Los descendientes, cinta que llega hoy a los cines españoles con el Globo de Oro a la mejor película dramática bajo el brazo, hace justicia a George Clooney tal y como se merece, y puede que no llegue a encasillarlo, pero realiza la compleja labor de sumergir a este millonetis bajo su propio mundo, y mostrárnoslo como lo que realmente es: un ser humano, débil a las verdades y a las mentiras, que arrastra un ego vapuleado por la vida y un orgullo que siempre desea ir hacia delante sin la necesidad de arrastrarse para ello. Si tenemos que remover la filmografía de Clooney buscando su gran película, que nadie se vaya demasiado lejos, porque la obra de Alexander Payne rompe los esquemas del cine que hoy en dia podemos llegar a presenciar.
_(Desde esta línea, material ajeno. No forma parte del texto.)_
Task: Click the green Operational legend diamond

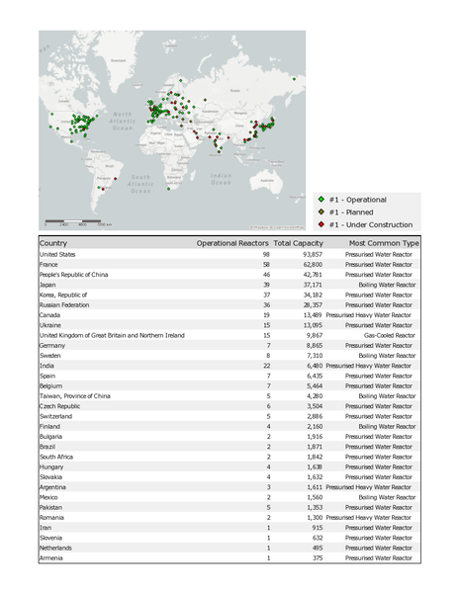Action: [x=321, y=200]
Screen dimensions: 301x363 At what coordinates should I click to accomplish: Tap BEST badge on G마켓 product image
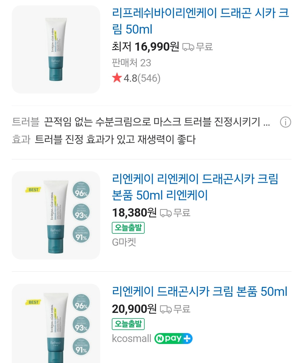click(x=34, y=190)
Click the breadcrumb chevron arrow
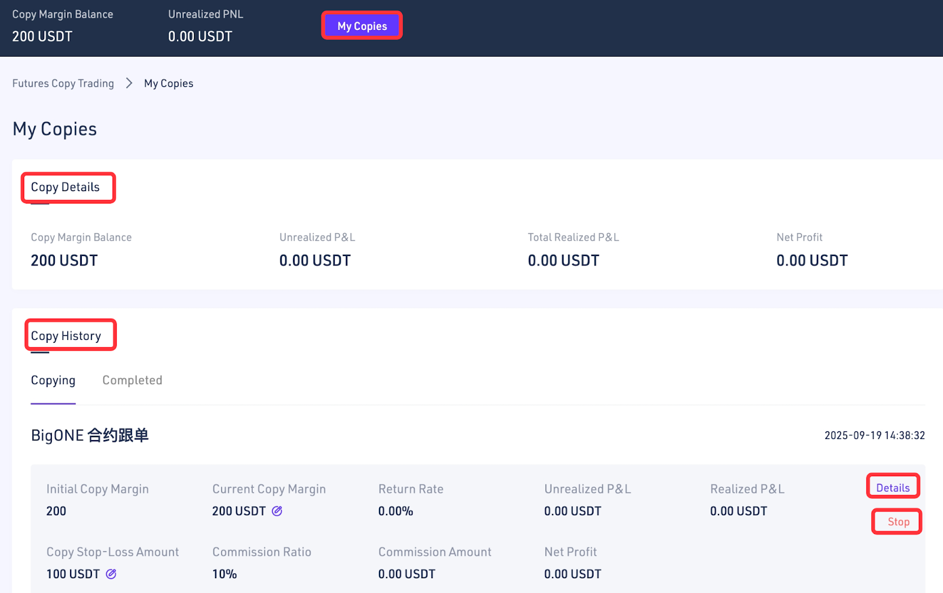943x593 pixels. coord(129,83)
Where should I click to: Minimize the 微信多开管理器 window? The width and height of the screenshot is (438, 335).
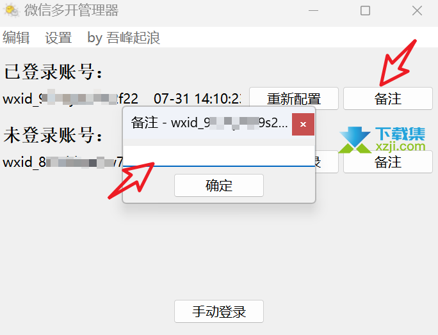(313, 11)
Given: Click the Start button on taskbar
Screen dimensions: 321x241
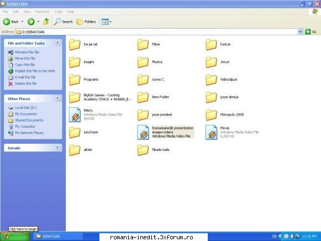Looking at the screenshot, I should pos(15,237).
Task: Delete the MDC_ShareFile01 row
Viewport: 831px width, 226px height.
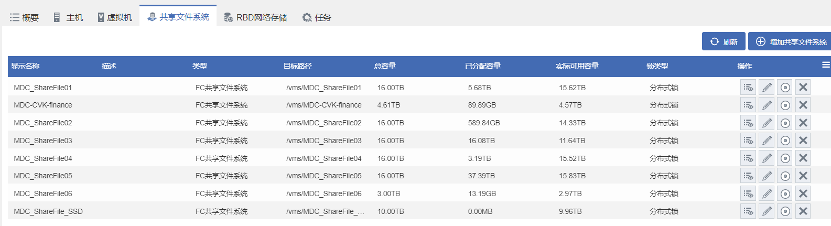Action: (x=803, y=88)
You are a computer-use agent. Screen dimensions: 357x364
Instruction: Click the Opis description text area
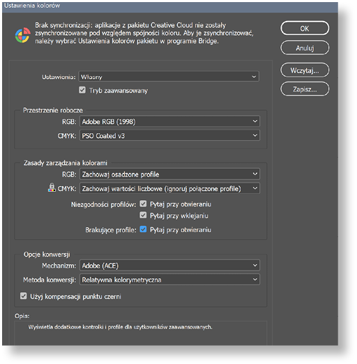coord(141,333)
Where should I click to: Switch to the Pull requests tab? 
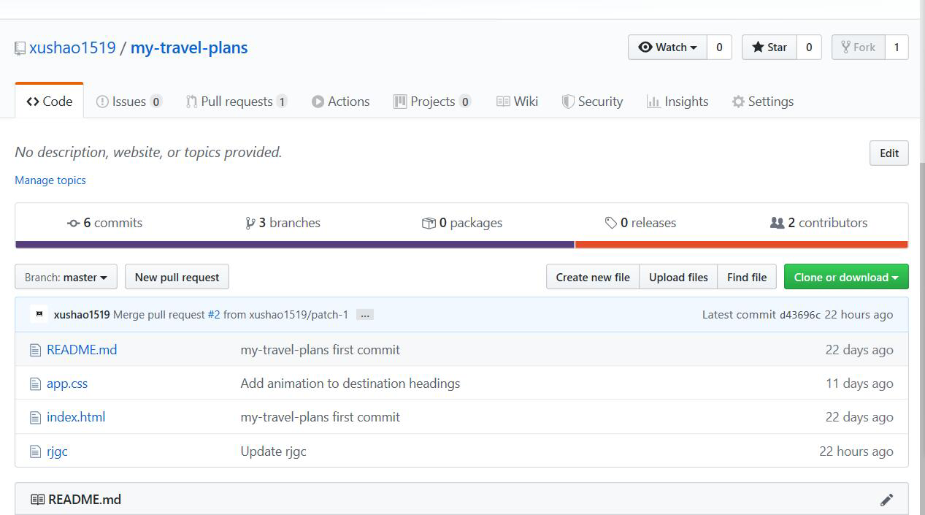236,102
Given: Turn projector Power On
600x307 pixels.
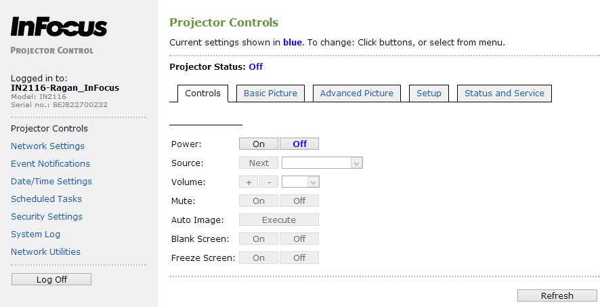Looking at the screenshot, I should coord(259,144).
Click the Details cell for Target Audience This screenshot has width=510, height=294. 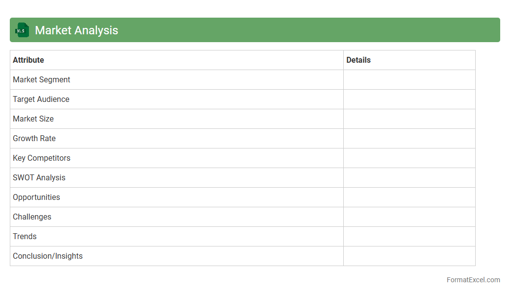click(x=409, y=99)
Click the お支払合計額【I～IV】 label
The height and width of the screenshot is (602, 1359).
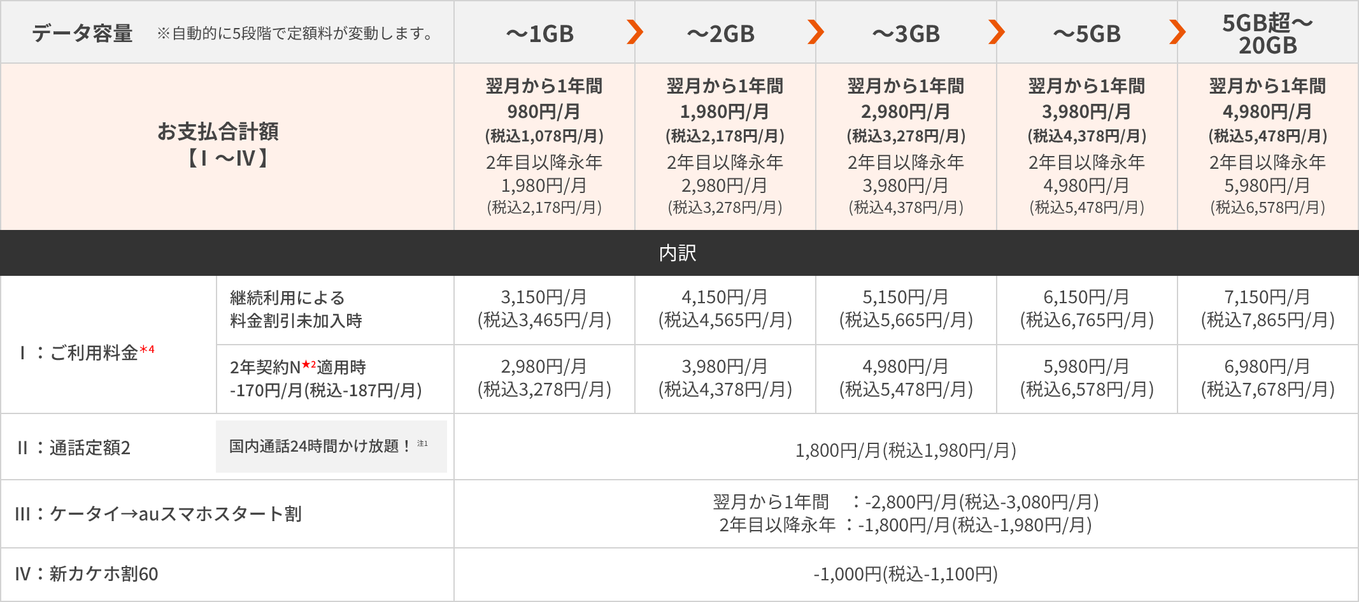pyautogui.click(x=218, y=144)
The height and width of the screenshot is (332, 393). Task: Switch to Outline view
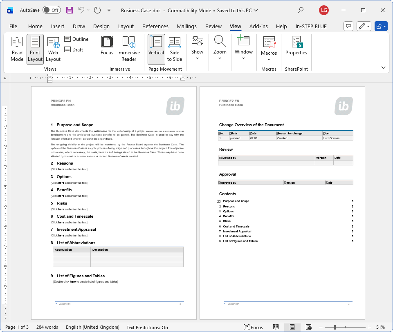pyautogui.click(x=76, y=39)
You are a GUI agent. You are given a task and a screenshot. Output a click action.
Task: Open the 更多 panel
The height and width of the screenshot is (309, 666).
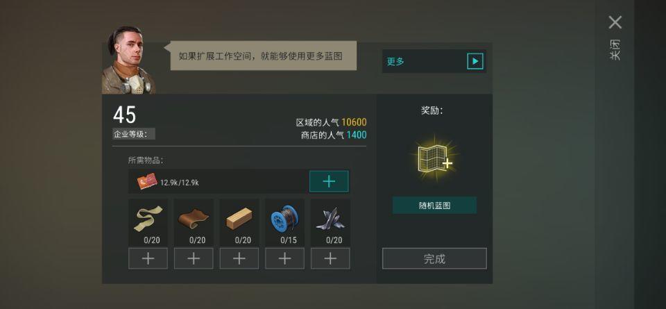(434, 61)
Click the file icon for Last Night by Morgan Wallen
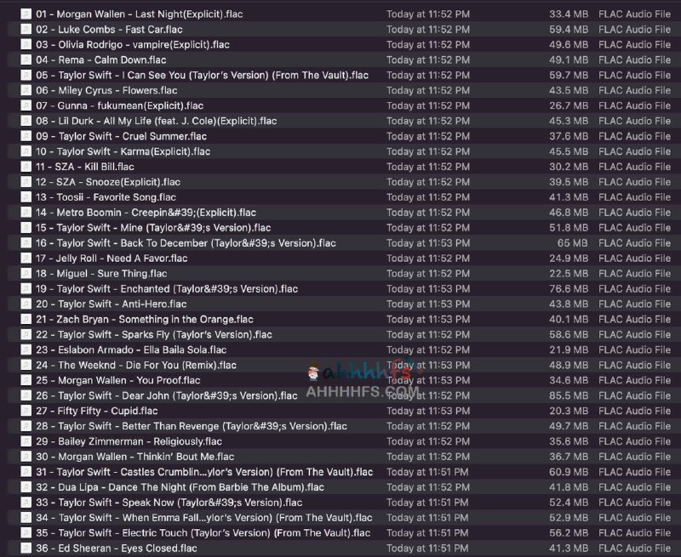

Payne siempre le ha entregado al público una historia de éxitos y fracasos en la vida, tal y como vimos en la excelentísima Entre Copas , y con ellas permite al espectador regocijarse del caldo de problemas de sus personajes, pero cuando observamos como éstos serían capaces de meterse una bala en el cráneo, entendemos que lo que estamos viendo ya no es una simple imágen, sino un espejo. Y a los sabios toca recurrir cuando nos divertimos viendo un retrato en el cual nos han calado por completo. ¿Qué harías si todo te saliese mal? Aquí, Payne nos lo muestra con una comedia sincera, real; capaz de buscar el entretenimiento donde sobran las palabras. Cuando nosotros reprimiríamos la rabia a niveles imposibles, Clooney se alza por encima de su propia existencia, y estalla.

Los descendientes es una de las películas más alejadas a la ficción que se han rodado en lo que llevamos de siglo, y si no lo es del todo es porque Payne es capaz de jugar con las emociones del espectador, y nos entrega un final donde todo el mundo puede irse a casa sin perder el sueño. Al fin y al cabo, el objetivo de un director es conseguir que el público se olvide de sus problemas durante dos horas, y con su nueva película, Alexander Payne lo logra sin desviarse por el camino, y el Hawai que nos muestra es un lugar apacible, en el cual la catástrofe no es la más violenta de las tormentas, sino la pérdida del control de nuestras vidas. Al final, acabaríamos por darle una palmada en el hombro a Clooney, como nos gustaría que nos diesen a nosotros.